PARAGRAPHE II : LES LIMITES AUX ACTIONS DES
ORGANISMES DU DROIT DE LA PROPRIETE LITTERAIRE ET ARTISTIQUE
Il est avéré que les organismes ci-dessus
présentés dans leur statut et leurs missions contribuent de
façon importante à une protection effective des droits de
propriété littéraire et artistique. Mais des
investigations approfondies et une approche des personnels de ces organismes
nous a permis de constater que dans l'exercice de leurs missions, ceux-ci
rencontrent beaucoup de difficultés, ce qui ne contribue pas assez
à une expansion de la protection des droits. Il nous a paru essentiel de
ressortir les difficultés que rencontrent d'un côté le BSDA
(A), et d'un autre côté la BNLPC (B).
A- LES DIFFICULTES DU BSDA DANS SA MISSION
DE PROTECTION DES DROITS DE PROPRIETE LITTERAIRE ET ARTISTIQUE
Les problèmes que rencontre le BSDA sont
articulés autour de l'information et la sensibilisation des populations
en général et des auteurs et des titulaires des droits voisins en
particulier.
Le BSDA, étant un bureau tourné vers la
population, rencontre des difficultés dans le cadre de l'information et
la sensibilisation de la population. D'abord dans le reflet de cette structure,
mais aussi, celui-ci doit traduire tous ses prospectus ainsi que la loi de 2008
dans les différentes langues du Sénégal afin que cette
population soit assez ancrée sur les questions du droit d'auteur.
Cette traduction est importante, mais très
coûteuse pour le BSDA. Et l'on peut aller plus loin pour affirmer que les
droits d'auteur au Sénégal ne s'arrêtent pas seulement
à Dakar mais cherchent à aller plus loin, dans le but d'atteindre
les extrémités du Sénégal. Ainsi, le personnel doit
être renforcé afin d'être plus performant.

=====

◆ Travail demandé
#1 D'après l'extrait sur les limites des organismes de propriété littéraire et artistique, dans quelles langues le BSDA doit-il traduire ses prospectus et la loi de 2008 ?
#2 Prolongez l'extrait sur les difficultés des organismes de protection du droit d'auteur au Sénégal à partir de sa dernière phrase.

◆ Section des données
=====

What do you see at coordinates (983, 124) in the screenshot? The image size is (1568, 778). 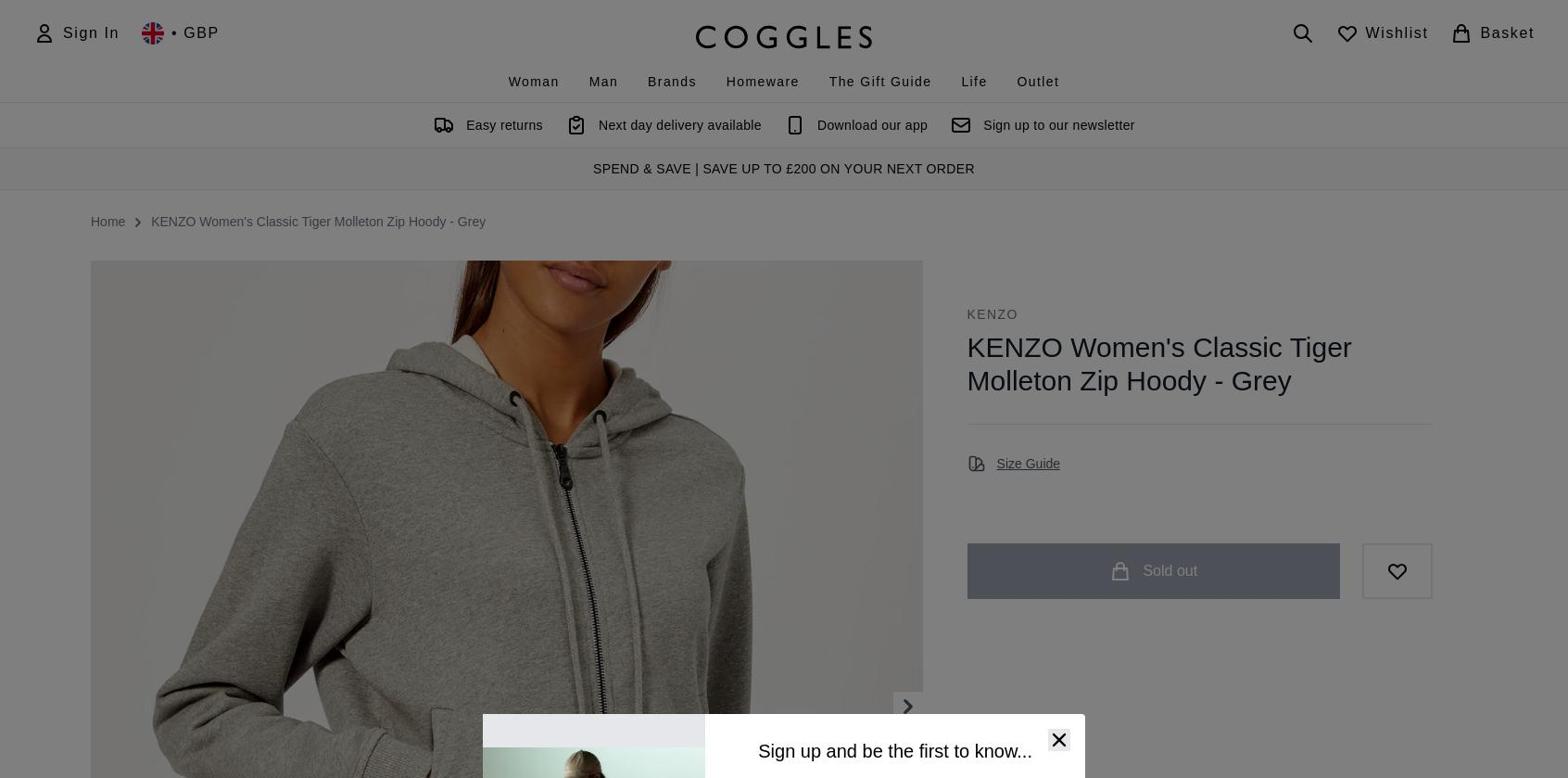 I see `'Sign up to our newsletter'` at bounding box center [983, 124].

=====

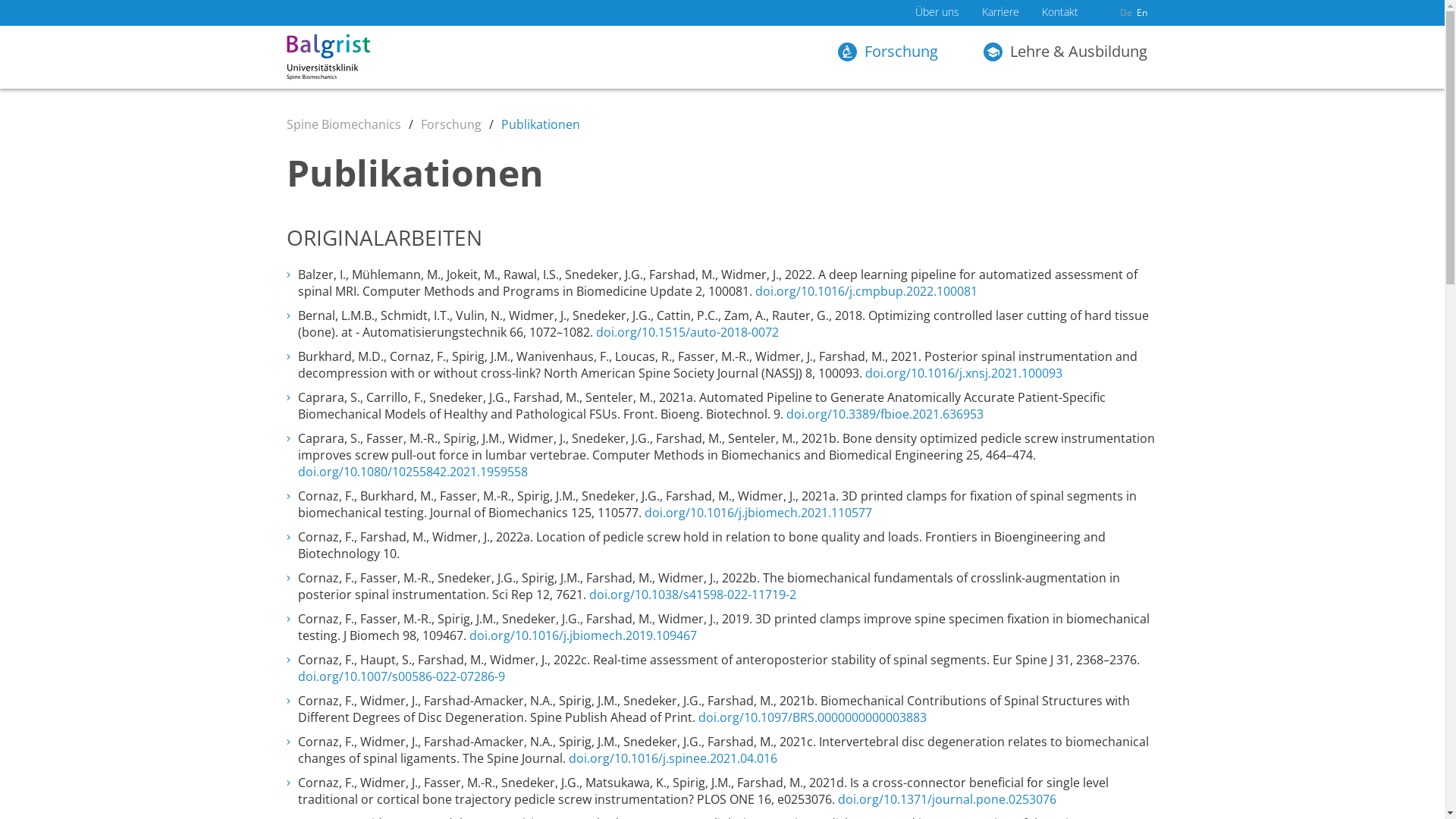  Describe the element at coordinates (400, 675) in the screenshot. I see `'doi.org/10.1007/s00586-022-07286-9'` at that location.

=====

◆ Réponses rédigées
#1 Dans les différentes langues du Sénégal.

#2
Ensuite, on peut citer la piraterie qui prend une importante
ampleur. Le BSDA, malgré ses sensibilisations et ses modes d'information
de la population, perçoit toujours une forte indifférence de la
population et cela se constate par le fait que la majorité des oeuvres
littéraires et artistiques au Sénégal sont
piratées. Et le dernier constat est que même les artistes
eux-mêmes participent à la piraterie. C'est ce qui a poussé
un agent du BSDA à dire que « les véritables pirates
sont les artistes ». Car, avec le fait des hologrammes
préfinancés par le BSDA, qui sont assez coûteux selon les
usagers du BSDA, certains artistes paient les hologrammes et donnent une
autre
partie à des pirates pour contrefaire leurs oeuvres.
Toutefois, dans l'optique de ralentir la piraterie tout en sensibilisant la
population, le BSDA fait des descentes aussi bien à Dakar que dans les
environs du Sénégal afin de dissuader la population face à
la contrefaçon.
Ainsi, le BSDA travaille avec la Brigade Nationale de Lutte
contre la Piraterie et la Contrefaçon et le matériel saisit est
soit confisqué, soit détruit.
Dans le même ordre d'idées, il y'a
également le phénomène dit de « la
perméabilité des frontières ». Beaucoup de produits
pirates nous viennent de pays voisins, comme le Nigéria « qui n'a
pas de législation sur le droit d'auteur et qui abrite des industries
fortement équipées qui fabriquent n'importe quel support
[cassettes, DVD, etc.] injectés sur le territoire
sénégalais ».
Au plan local, il y a naturellement la piraterie
numérique avec son lot de spécialistes impénitents de la
gravure de CD qui font l'objet d'une lutte sans merci du BSDA. Et si on ajoute
à cela le manque de formation, parfois, de ceux qui doivent lutter
contre la piraterie sur les réseaux, on comprend que les services du
BSDA se sentent « dépassés, débordés,
submergés et impuissants ».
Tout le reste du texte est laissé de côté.